-- Provided records --
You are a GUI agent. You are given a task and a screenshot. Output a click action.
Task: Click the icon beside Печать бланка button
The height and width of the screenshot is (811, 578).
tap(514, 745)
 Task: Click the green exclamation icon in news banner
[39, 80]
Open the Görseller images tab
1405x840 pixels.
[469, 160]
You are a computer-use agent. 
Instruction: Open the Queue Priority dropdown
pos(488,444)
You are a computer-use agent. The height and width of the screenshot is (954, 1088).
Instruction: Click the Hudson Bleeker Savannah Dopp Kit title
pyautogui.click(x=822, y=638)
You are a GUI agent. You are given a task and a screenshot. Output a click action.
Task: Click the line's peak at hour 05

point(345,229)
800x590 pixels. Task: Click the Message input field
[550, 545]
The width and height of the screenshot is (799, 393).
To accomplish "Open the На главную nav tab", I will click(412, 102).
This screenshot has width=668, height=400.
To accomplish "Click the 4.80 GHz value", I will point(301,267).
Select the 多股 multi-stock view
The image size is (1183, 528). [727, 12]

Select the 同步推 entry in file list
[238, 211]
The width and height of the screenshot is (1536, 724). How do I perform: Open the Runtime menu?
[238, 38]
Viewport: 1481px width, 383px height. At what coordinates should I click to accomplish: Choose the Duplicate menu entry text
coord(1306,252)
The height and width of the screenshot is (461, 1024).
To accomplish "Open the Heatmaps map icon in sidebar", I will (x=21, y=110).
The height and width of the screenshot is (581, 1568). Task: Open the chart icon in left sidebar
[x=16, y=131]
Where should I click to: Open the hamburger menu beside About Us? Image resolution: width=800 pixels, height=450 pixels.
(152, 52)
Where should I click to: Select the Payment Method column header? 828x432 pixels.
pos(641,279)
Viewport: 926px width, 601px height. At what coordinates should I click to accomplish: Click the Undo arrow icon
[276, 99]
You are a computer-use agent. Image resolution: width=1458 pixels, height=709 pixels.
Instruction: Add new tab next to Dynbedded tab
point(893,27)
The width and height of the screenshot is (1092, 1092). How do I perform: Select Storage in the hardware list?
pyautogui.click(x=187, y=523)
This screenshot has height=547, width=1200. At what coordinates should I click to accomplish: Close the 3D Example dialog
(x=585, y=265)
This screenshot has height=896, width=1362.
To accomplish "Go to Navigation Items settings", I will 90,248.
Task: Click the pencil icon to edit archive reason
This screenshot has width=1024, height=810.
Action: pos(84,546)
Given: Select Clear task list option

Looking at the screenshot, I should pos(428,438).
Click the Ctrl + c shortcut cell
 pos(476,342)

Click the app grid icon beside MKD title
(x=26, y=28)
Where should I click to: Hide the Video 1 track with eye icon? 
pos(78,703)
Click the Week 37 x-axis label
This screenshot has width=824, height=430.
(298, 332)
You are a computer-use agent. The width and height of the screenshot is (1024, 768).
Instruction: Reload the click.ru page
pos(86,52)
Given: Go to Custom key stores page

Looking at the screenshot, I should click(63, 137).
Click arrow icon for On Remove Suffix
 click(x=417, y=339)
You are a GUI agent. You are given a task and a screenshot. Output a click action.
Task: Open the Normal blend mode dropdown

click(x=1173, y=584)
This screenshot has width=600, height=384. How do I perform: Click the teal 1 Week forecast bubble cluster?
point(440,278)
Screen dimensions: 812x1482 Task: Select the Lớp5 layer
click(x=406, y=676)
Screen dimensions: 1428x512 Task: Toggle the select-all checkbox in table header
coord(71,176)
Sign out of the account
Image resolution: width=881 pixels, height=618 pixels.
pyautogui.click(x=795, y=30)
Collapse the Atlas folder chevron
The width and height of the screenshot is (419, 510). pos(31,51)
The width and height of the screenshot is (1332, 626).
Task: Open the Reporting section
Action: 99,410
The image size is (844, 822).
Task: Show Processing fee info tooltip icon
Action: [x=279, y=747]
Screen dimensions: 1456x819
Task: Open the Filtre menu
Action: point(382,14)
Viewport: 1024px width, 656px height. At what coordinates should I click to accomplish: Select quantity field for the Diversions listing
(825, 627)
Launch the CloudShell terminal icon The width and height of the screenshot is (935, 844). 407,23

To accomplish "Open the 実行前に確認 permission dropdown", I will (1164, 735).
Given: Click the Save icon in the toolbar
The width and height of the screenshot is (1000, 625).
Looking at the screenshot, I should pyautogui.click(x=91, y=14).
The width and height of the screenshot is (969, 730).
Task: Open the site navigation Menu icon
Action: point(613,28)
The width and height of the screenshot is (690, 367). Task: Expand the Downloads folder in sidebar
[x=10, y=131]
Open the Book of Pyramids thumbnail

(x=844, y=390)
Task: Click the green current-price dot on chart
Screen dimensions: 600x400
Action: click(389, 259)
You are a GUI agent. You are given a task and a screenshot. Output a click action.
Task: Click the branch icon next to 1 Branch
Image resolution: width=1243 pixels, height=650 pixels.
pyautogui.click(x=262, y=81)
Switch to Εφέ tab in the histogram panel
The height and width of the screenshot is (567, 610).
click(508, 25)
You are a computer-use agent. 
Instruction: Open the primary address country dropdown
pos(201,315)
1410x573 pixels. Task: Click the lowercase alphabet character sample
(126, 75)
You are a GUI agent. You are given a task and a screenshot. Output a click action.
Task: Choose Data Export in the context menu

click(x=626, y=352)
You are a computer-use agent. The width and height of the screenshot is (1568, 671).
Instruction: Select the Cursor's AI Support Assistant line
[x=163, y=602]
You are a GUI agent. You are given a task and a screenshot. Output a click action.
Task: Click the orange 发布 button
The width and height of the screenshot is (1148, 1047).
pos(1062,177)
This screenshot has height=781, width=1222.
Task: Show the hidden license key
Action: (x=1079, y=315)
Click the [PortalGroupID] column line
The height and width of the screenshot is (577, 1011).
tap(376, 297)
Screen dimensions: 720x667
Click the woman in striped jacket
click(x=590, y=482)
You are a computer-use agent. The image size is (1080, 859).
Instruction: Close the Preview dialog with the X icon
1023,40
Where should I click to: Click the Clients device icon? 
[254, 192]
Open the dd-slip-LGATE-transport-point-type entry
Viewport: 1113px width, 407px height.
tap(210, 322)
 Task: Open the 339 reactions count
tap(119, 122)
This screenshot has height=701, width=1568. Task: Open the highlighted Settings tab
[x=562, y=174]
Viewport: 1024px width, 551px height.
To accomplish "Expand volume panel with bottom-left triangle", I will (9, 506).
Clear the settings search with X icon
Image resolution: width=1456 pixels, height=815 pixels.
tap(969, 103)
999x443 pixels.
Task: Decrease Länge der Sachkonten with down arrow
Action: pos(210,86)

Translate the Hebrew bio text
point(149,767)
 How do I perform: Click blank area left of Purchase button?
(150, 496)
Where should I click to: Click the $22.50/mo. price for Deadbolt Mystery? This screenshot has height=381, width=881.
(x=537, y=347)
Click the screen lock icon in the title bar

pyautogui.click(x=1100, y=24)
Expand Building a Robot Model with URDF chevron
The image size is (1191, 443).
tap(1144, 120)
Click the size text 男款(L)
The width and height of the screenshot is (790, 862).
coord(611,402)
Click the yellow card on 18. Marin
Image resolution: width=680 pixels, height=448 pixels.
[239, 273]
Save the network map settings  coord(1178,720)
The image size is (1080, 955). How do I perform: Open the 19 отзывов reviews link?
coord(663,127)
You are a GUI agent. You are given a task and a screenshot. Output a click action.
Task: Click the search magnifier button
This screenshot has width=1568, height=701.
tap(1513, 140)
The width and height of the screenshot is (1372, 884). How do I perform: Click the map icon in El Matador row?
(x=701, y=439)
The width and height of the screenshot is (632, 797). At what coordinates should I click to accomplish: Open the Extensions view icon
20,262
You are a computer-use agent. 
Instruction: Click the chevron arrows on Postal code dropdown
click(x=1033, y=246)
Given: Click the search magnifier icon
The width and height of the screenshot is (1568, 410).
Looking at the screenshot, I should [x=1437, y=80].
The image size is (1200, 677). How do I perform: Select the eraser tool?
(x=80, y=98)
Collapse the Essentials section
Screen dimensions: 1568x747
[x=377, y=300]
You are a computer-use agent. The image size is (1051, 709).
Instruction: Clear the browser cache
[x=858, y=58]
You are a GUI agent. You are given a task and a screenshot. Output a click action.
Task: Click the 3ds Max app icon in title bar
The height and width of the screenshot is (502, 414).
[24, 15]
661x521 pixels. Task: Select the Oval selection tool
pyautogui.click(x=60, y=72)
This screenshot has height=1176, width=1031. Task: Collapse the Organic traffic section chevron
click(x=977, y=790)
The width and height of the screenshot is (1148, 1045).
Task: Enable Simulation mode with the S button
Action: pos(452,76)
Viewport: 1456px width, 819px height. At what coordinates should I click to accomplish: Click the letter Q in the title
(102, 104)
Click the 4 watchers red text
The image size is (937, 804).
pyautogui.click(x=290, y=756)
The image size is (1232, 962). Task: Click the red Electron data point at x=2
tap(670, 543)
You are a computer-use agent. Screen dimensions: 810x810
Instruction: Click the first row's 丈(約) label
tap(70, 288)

-- Exercise instructions --
Starting at the line with "661x521 pixels. Task: Select", copy each line through the end of the data, both ends included, and give nothing else.

-- Response below --
661x521 pixels. Task: Select the Oval selection tool
pyautogui.click(x=60, y=72)
This screenshot has height=1176, width=1031. Task: Collapse the Organic traffic section chevron
click(x=977, y=790)
The width and height of the screenshot is (1148, 1045).
Task: Enable Simulation mode with the S button
Action: pos(452,76)
Viewport: 1456px width, 819px height. At what coordinates should I click to accomplish: Click the letter Q in the title
(102, 104)
Click the 4 watchers red text
The image size is (937, 804).
pyautogui.click(x=290, y=756)
The image size is (1232, 962). Task: Click the red Electron data point at x=2
tap(670, 543)
You are a computer-use agent. Screen dimensions: 810x810
Instruction: Click the first row's 丈(約) label
tap(70, 288)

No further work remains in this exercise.